Posted by Greg on December 21, 2008

MARKET COMMENT

Mortgage bond prices rose last week, which helped mortgage interest rates improve, but only slightly. We saw a huge rally following the Fed rate cut Tuesday. Unfortunately the gains were short-lived and most were erased the following day. Trading remained volatile throughout the remainder of the week. The White House stepped in to help the troubled auto industry Friday, which sent stocks higher that morning at the expense of mortgage and Treasury bonds. For the week, interest rates on government and conventional loans fell by about 1/8 to 1/4 of a discount point.
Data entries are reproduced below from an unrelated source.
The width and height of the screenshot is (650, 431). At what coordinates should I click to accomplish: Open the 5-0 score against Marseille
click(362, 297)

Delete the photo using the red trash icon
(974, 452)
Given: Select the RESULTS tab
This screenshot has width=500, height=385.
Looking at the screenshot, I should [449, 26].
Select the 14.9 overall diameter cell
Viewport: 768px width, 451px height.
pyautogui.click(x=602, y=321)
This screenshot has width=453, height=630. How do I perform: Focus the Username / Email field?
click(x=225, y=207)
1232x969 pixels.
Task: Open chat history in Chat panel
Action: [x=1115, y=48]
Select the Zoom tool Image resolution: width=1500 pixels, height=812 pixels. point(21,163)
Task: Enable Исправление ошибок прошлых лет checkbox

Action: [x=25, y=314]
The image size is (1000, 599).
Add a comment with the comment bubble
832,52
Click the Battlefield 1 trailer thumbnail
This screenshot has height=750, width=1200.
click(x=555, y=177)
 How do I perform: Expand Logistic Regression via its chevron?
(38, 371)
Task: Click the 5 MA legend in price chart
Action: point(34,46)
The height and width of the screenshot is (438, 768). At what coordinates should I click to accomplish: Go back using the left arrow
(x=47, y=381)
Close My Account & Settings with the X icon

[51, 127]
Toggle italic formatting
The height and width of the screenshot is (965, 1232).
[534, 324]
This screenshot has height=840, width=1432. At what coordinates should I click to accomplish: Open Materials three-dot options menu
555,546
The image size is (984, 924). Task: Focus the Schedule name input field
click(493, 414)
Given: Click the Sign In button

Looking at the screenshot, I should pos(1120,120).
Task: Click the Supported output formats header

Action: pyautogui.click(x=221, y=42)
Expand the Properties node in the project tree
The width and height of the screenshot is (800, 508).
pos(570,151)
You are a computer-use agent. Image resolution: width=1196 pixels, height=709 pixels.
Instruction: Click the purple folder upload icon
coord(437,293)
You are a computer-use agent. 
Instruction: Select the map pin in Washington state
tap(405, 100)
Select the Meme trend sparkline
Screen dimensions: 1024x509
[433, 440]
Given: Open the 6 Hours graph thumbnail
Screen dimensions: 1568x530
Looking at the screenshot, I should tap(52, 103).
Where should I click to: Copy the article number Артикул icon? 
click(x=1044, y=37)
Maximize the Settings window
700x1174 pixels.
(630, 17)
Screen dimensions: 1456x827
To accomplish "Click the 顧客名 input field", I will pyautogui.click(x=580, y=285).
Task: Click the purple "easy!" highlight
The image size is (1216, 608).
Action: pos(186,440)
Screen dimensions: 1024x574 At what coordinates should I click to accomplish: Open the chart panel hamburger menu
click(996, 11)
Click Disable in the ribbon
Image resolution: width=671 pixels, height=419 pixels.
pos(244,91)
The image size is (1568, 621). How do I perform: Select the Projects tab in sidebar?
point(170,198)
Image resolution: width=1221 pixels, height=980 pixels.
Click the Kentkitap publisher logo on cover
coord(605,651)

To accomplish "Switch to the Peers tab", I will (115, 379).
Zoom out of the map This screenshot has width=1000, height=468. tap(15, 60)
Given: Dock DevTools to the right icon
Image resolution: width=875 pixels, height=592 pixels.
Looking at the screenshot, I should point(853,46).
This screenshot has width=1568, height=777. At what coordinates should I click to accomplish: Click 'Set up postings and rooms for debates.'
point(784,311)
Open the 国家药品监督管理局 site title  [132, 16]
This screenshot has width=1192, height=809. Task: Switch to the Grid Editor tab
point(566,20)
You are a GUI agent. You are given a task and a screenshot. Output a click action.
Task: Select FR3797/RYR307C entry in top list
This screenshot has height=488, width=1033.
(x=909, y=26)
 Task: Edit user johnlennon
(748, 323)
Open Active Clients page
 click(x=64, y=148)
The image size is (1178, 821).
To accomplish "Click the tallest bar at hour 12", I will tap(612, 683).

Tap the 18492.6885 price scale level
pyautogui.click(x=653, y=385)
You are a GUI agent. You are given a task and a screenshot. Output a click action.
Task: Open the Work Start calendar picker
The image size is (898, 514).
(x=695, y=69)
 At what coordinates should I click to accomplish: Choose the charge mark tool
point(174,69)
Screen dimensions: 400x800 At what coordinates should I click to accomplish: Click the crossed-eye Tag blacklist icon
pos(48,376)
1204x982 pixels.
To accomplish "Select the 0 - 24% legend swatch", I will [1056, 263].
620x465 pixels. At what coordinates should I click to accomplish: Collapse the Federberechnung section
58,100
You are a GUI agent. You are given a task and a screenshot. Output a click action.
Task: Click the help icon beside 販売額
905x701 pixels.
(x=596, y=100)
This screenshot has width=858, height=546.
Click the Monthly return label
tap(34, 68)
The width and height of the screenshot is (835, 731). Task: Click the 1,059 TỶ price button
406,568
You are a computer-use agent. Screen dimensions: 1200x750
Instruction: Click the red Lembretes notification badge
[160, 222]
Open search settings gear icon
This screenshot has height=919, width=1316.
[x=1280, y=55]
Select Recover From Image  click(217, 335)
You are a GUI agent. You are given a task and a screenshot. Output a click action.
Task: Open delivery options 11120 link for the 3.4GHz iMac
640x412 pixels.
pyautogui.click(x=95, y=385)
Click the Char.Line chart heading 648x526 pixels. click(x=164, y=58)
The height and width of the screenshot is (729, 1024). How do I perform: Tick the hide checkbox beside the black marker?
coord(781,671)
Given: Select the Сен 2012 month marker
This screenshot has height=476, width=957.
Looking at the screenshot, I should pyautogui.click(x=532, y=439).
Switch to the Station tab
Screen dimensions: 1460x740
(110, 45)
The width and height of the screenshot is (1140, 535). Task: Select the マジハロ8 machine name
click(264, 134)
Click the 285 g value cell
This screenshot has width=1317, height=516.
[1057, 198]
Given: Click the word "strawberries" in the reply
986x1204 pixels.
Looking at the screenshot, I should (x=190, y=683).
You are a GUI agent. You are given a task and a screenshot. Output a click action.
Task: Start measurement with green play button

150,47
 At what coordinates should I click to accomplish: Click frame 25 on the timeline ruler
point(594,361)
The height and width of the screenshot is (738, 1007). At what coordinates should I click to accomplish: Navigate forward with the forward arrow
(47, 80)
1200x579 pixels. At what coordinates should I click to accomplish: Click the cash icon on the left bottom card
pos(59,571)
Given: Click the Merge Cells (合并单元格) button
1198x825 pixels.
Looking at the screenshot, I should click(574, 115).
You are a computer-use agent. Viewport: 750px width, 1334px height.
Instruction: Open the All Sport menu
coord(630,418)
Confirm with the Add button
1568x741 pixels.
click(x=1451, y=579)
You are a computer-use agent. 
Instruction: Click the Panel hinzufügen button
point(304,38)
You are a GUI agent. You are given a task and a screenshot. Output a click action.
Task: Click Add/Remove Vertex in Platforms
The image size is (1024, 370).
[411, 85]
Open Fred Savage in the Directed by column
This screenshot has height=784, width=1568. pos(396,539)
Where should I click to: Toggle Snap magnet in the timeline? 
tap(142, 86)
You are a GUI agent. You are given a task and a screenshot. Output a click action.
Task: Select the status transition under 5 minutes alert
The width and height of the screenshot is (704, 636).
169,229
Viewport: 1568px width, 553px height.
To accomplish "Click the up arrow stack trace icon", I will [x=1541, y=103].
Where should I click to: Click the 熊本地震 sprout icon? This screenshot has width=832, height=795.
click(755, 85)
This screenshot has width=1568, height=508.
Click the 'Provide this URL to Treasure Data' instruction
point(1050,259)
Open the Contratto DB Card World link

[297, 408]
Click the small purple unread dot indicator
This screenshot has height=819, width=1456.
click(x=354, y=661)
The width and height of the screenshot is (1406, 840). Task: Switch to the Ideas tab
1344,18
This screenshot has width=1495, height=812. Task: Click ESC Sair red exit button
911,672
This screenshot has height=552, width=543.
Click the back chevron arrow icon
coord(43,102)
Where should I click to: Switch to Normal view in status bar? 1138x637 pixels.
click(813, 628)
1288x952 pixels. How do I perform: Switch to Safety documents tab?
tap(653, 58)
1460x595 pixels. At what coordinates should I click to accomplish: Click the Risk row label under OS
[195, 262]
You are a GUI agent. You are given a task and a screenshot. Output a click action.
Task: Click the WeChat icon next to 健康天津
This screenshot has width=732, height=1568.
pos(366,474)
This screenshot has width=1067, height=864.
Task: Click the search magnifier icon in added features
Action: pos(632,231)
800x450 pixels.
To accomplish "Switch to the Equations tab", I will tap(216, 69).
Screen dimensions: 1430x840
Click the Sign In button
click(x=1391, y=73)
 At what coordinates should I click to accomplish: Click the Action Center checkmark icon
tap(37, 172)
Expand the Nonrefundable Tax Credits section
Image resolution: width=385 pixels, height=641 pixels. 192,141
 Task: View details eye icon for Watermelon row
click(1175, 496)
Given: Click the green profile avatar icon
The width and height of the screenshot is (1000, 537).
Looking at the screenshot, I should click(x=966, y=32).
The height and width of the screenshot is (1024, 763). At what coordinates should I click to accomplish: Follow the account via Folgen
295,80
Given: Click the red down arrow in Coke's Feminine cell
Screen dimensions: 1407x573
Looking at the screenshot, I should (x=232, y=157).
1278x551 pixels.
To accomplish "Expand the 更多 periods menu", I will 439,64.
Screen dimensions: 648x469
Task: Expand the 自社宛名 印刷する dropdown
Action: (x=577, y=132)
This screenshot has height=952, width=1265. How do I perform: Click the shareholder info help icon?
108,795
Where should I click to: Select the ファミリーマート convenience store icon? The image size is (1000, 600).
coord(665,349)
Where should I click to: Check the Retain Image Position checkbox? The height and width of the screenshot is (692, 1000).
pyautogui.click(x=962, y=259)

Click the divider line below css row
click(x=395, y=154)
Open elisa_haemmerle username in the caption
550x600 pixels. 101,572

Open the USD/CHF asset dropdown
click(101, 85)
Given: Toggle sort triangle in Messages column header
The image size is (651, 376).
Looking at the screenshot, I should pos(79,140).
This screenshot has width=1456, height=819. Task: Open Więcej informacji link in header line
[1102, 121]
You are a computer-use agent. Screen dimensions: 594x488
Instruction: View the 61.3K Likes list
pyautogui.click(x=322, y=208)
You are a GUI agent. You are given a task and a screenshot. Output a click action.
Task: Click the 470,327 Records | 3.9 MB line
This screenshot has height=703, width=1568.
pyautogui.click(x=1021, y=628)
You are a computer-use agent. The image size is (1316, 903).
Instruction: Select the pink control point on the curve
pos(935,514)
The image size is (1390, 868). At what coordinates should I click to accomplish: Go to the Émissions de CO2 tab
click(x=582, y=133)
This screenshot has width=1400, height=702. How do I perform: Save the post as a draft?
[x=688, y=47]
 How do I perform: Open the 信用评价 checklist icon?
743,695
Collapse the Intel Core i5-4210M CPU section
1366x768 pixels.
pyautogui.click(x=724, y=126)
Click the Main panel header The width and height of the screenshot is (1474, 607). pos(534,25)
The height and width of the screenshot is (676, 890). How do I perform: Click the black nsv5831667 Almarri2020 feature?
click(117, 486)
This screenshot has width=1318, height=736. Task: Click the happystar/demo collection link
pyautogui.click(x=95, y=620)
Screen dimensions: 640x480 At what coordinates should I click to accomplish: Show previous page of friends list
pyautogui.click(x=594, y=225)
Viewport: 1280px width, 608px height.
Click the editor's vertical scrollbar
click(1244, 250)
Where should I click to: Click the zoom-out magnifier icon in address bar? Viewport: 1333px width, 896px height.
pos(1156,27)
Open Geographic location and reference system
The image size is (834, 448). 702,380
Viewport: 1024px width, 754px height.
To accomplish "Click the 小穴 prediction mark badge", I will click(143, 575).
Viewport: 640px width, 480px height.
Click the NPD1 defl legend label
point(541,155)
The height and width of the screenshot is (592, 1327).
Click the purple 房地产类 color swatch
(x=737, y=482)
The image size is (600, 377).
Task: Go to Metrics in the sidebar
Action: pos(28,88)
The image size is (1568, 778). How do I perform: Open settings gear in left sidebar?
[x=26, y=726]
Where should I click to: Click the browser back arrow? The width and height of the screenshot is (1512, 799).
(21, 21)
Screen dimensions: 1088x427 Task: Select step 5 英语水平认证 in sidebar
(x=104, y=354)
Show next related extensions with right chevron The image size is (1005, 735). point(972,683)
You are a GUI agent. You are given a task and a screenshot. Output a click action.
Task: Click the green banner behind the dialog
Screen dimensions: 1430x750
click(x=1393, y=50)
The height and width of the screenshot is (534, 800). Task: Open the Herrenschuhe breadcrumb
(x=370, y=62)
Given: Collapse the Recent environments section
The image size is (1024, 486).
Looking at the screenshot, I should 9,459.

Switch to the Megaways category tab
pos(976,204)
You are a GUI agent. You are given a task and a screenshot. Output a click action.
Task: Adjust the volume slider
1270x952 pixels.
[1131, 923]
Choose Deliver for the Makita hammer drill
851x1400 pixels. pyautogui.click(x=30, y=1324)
The Treasury auctions will set the tone for trading this week. Foreign demand for dollar denominated assets will be the focus. The bond market will close early Wednesday ahead of the Christmas holiday Thursday. Trading will resume Friday. This shortened trading week may lead to mortgage interest rate volatility.

LOOKING AHEAD
Economic
Indicator
Release
Date and Time
Consensus
Estimate
Analysis
2-year Treasury Note Auction Monday,
Dec. 22,
1:30 pm, et
None Important. Notes will be auctioned. Strong demand may lead to lower mortgage rates.
Q3 GDP final revision Tuesday,
Dec. 23,
8:30 am, et
Down 0.5% Important. The aggregate measure of US economic production. A larger decrease may lead to lower rates.
Existing Home Sales Tuesday,
Dec. 23,
10:00 am, et
Down 1.0% Low importance. An indication of mortgage credit demand. A significant decrease may lead to lower rates.
U of Michigan Consumer Sentiment Tuesday,
Dec. 23,
10:00 am, et
None Important. An indication of consumers’ willingness to spend. Weakness may lead to lower mortgage rates.
New Home Sales Tuesday,
Dec. 23,
10:00 am, et
Down 3.0% Important. An indication of economic strength and credit demand. A decrease may lead to lower rates.
5-year Treasury Note Auction Tuesday,
Dec. 23,
1:30 pm, et
None Important. Notes will be auctioned. Strong demand may lead to lower mortgage rates.
Durable Goods Orders Wednesday,
Dec. 24,
8:30 am, et
Down 3.1% Important. An indication of the demand for “big ticket” items. Weakness may lead to lower rates.
Personal Income and Outlays Wednesday,
Dec. 24,
8:30 am, et
Inc. unchanged,
Outlays down 0.8%
Important. A measure of consumers’ ability to spend. Weakness may lead to lower mortgage rates.
REVISED GDP

The Gross Domestic Product (GDP) is one the most important reports during any given quarter. GDP is a measure of US economic output and spending. The report is significant in that it provides investors, analysts, traders, and economists with a comprehensive report of the direction of the economy. In addition, it also influences the decisions of Federal Reserve policy makers, Congressional budget employees, and corporate financial planners.

GDP is the sum total of goods and services produced by the United States. The four major components of the GDP release are consumption, investment, government purchases, and net exports. The initial report is often based on incomplete data. Therefore, additional revisions are released over the following two months. There are often substantial differences between the initial release and the revisions. The mortgage-backed security market generally responds favorably to weaker GDP growth.

The revised third quarter gross domestic product data this week has the potential to move mortgage bond prices, especially amid the thin trading that is likely.